■ KUTIPAN:
○ ○ ○ ○ ○
Gila Gara-gara Fesbuk

Kamis, 25 Februari 2010

ilustrasi dimodifikasi dari www.stolaf.edu
ilustrasi dimodifikasi dari www.stolaf.edu
Seorang Nabi berkata kepada seorang pemuda, “Sepeninggalku nanti, akan tiba suatu masa dimana semua sumur mengering, lalu muncullah sebuah mata air di tengah kota. Tetapi barang siapa yang meminumnya airnya akan menjadi gila.

Tak lama kemudian Nabi itu pun meninggal. Musim kering pun mulai terlihat tanda-tandanya. Mengingat nasehat sang Nabi, si murid membeli  sebuah gentong besar dan mengisinya dengan air.
Musim kering yang diramalkan itu tiba. Semua sumur di kota menjadi kering dan mengakibatkan kesengsaraan warga kota. Tetapi, berapa hari  kemudian muncul sebuah mata air di tengah kota. Penduduk berbondong-bondong mengambil air dari mata air tersebut untuk minum.
Setia pada nasehat Nabi, si pemuda tidak mau minum dari mata air baru itu. Ia berhemat air dan minum hanya dari gentong  yang disimpannya.
Pada suatu hari ia keluar untuk berbelanja di pasar. Di jalan orang-orang memandangnya dengan tatapan aneh.
“Gila. Pemuda itu gila” Orang-orang menyebutnya begitu.
“Kalianlah yang gila. Sebab kalian telah minum dari sumur itu.” Sahut si pemuda.
Berhari-hari, pemuda itu terus minum dari gentong simpanannya. Dan orang-orang terus menganggapnya gila. Lama-lama air simpanannya habis.
Kehausan, dengan terpaksa ia pun menuju mata air di tengah kota dan meminum airnya. Dalam perjalanan pulang, orang-orang melihatnya dengan mata berbinar dan berbisik, “Pemuda itu sudah sembuh dari kegilaannya.”
○ ○ ○ ○ ○
Tuliskan kembali seluruh kutipan di atas tanpa mengubah satu kata pun. Daftar di bawah ini diambil dari sumber yang berbeda.

■ BAGIAN DATA:
○ ○ ○ ○ ○
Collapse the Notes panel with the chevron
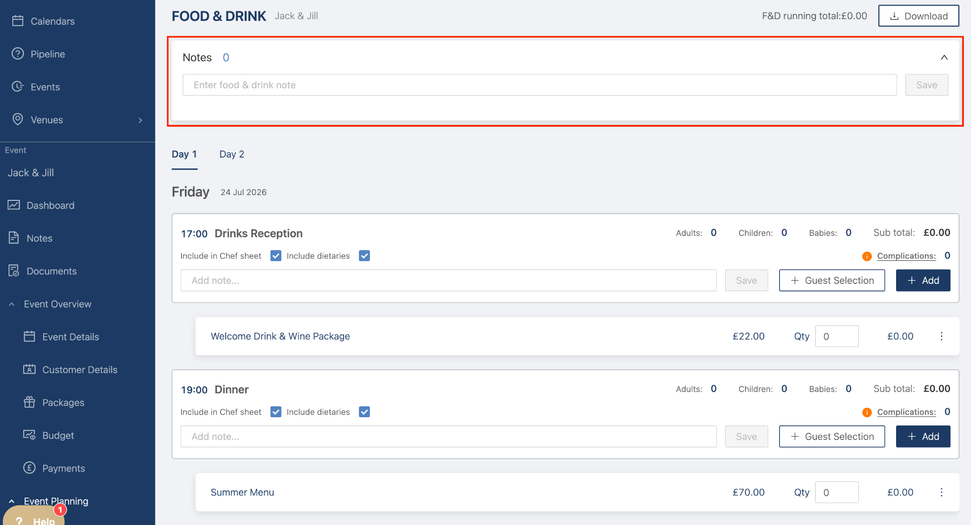Viewport: 971px width, 525px height. 944,57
○ ○ ○ ○ ○
■ JAWABAN LENGKAP:
Gila Gara-gara Fesbuk

Kamis, 25 Februari 2010

ilustrasi dimodifikasi dari www.stolaf.edu
ilustrasi dimodifikasi dari www.stolaf.edu
Seorang Nabi berkata kepada seorang pemuda, “Sepeninggalku nanti, akan tiba suatu masa dimana semua sumur mengering, lalu muncullah sebuah mata air di tengah kota. Tetapi barang siapa yang meminumnya airnya akan menjadi gila.

Tak lama kemudian Nabi itu pun meninggal. Musim kering pun mulai terlihat tanda-tandanya. Mengingat nasehat sang Nabi, si murid membeli  sebuah gentong besar dan mengisinya dengan air.
Musim kering yang diramalkan itu tiba. Semua sumur di kota menjadi kering dan mengakibatkan kesengsaraan warga kota. Tetapi, berapa hari  kemudian muncul sebuah mata air di tengah kota. Penduduk berbondong-bondong mengambil air dari mata air tersebut untuk minum.
Setia pada nasehat Nabi, si pemuda tidak mau minum dari mata air baru itu. Ia berhemat air dan minum hanya dari gentong  yang disimpannya.
Pada suatu hari ia keluar untuk berbelanja di pasar. Di jalan orang-orang memandangnya dengan tatapan aneh.
“Gila. Pemuda itu gila” Orang-orang menyebutnya begitu.
“Kalianlah yang gila. Sebab kalian telah minum dari sumur itu.” Sahut si pemuda.
Berhari-hari, pemuda itu terus minum dari gentong simpanannya. Dan orang-orang terus menganggapnya gila. Lama-lama air simpanannya habis.
Kehausan, dengan terpaksa ia pun menuju mata air di tengah kota dan meminum airnya. Dalam perjalanan pulang, orang-orang melihatnya dengan mata berbinar dan berbisik, “Pemuda itu sudah sembuh dari kegilaannya.”